平成28年熊本地震に関連する支援事業について

平成28年4月14日21時26分、熊本県熊本地方で最大震度7を観測する大きな地震が発生しました。その後の3日間に震度6弱以上の大地震が7回も発生し、気象庁により「平成28年熊本地震」と命名された震災に対して、私たち風に立つライオン基金では、臨時の理事会を4月19日(火)に開催し、支援方針など、法人としての対応を協議しました。

会議では、オブザーバーとして、地震発生直後から現地での情報収集と支援拠点作りを開始していた、宮城県石巻市明友館の代表・千葉恵弘氏(現・当法人理事)に電話回線を通して参加頂きながら、実効性の高い支援策を検討するとともに、被害が特に大きかった市町村への支援方法や支援額などを決定しました。

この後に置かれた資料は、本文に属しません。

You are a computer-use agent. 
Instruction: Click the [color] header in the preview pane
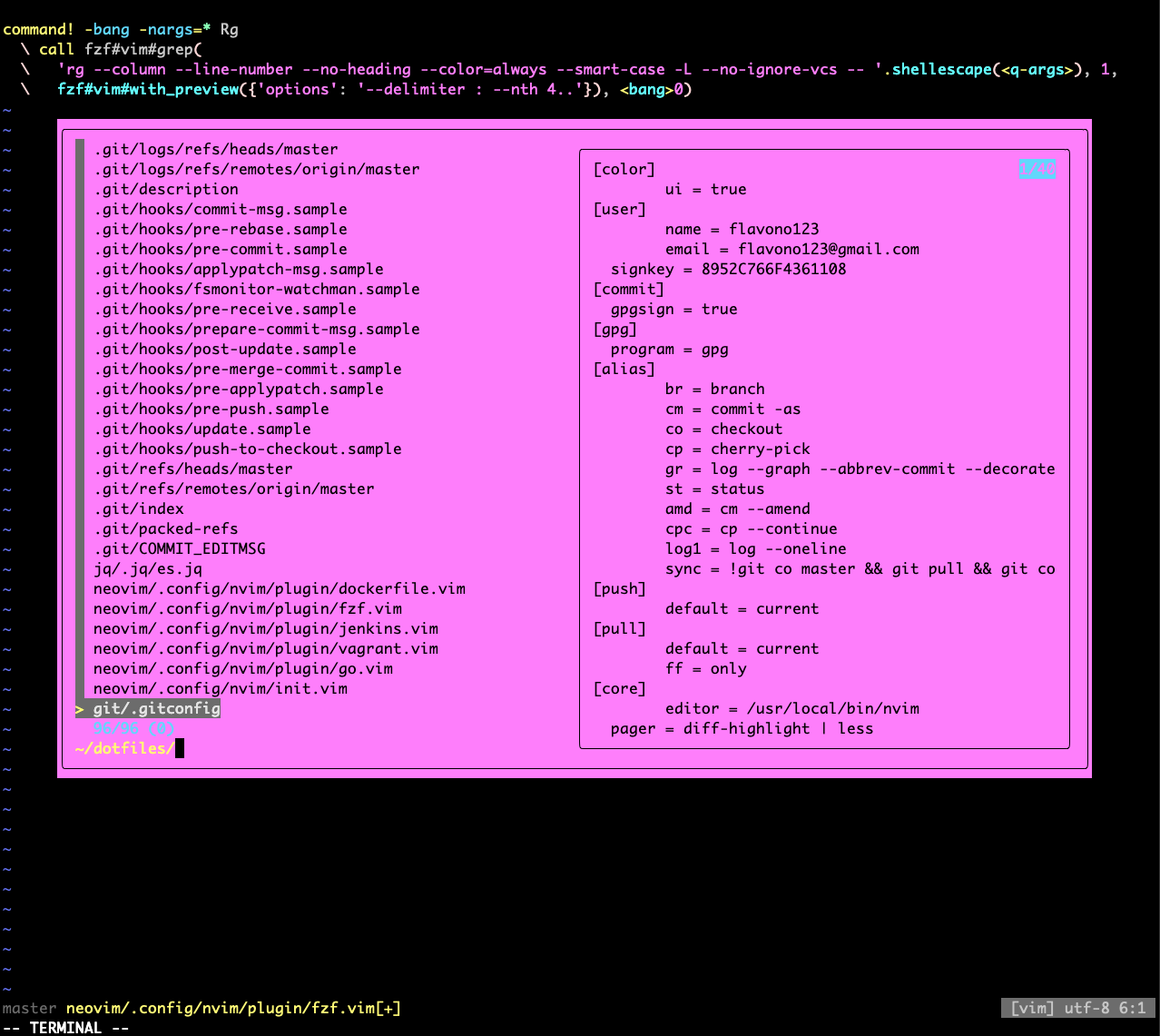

◇2016年4月19日(火)平成28年度臨時理事会での主な決議事項
1.支援寄付口座(みずほ銀行及びゆうちょ銀行)を開設して寄付を募る。
2.千葉氏を通し、被災地での被災者支援を行っているボランティア団体・ダイヤモンドアローズの活動経費を当面の間助成する(既に活動した分についてもバックデートして助成する)。
3.4月23日(土)深夜(24日未明)に放送予定のNHK「今夜も生でさだまさし」が被災地近県の佐賀県から中継される機会を活かし、放送前に被害の大きかった益城町と西原村の避難所等を慰問する。
※罹災直後のタイミングを考慮し、支援物資を持参して手渡しで配るだけで、支援コンサートは行わない(終息宣言が出された後、改めて支援コンサートを計画する)。
4.被災市町村へ支援(義捐)金を手交する。
5.被災地で支援コンサートを行う。時期については、現地の状況により判断する。

以上

私たち風に立つライオン基金は、熊本地震の発生後1週間以内の時点で、初動=支援活動の第1歩を踏み出しました。法人設立後から半年余り、組織体制も未完成、準備態勢も不完備という状況でしたが、何のためにこの法人を立ち上げたのか!という強い思いがスタッフ全員に共有されており、躊躇はありませんでした。東日本大震災後、交流を深めてきた石巻の明友館・千葉さんの存在とアドバイスが、私たちを勇気づけてくれたのですが、フィジビリティスタディ無しでのOJT(On the Job Training)に誰もが真剣に取り組もうと意気込み、風に立つライオン基金が初めて取り組む本格的被災地支援活動を開始しました。

◇主な活動記録
4月14日:地震発生。千葉氏(以下:千)にコンタクト、被災地支援の意向を伝達。
4月15日:千、被災地のダイヤモンドアローズに連絡、今後の支援活動を助言。
4月23日:西原村山西小学校、益城町広安小学校の2か所の避難所を慰問し、キューブカステラ1000個、どら焼き1000個等の慰問品を配布。
5月9日:「南阿蘇村支援ボランティア竹田ベースキャンプ」を運営する大分県竹田市を訪問し、ベースキャンプ運営費に充当して頂くため支援金100万円を手交。また、大分県由布市を訪問。風評被害のために観光客離れが深刻化している状況を憂い、観光施設のPR費用として役立てて頂こうと義援金300万円を手交。
6月17日:南阿蘇中学校体育館にて支援コンサート。義援金500万円を手交。

皆様からお預かりいたしました浄財につきましては、下記のリンクより収支報告をご覧いただけますが、現地で支援活動に当たったダイヤモンドアローズのボランティアスタッフが、この間、支援物資を調達するために連日、フェリーを使って長崎県や遠く大阪府まで車両運搬(ピストン輸送)に従事したことを特筆すると共に、心から敬意と感謝を表したいと思います。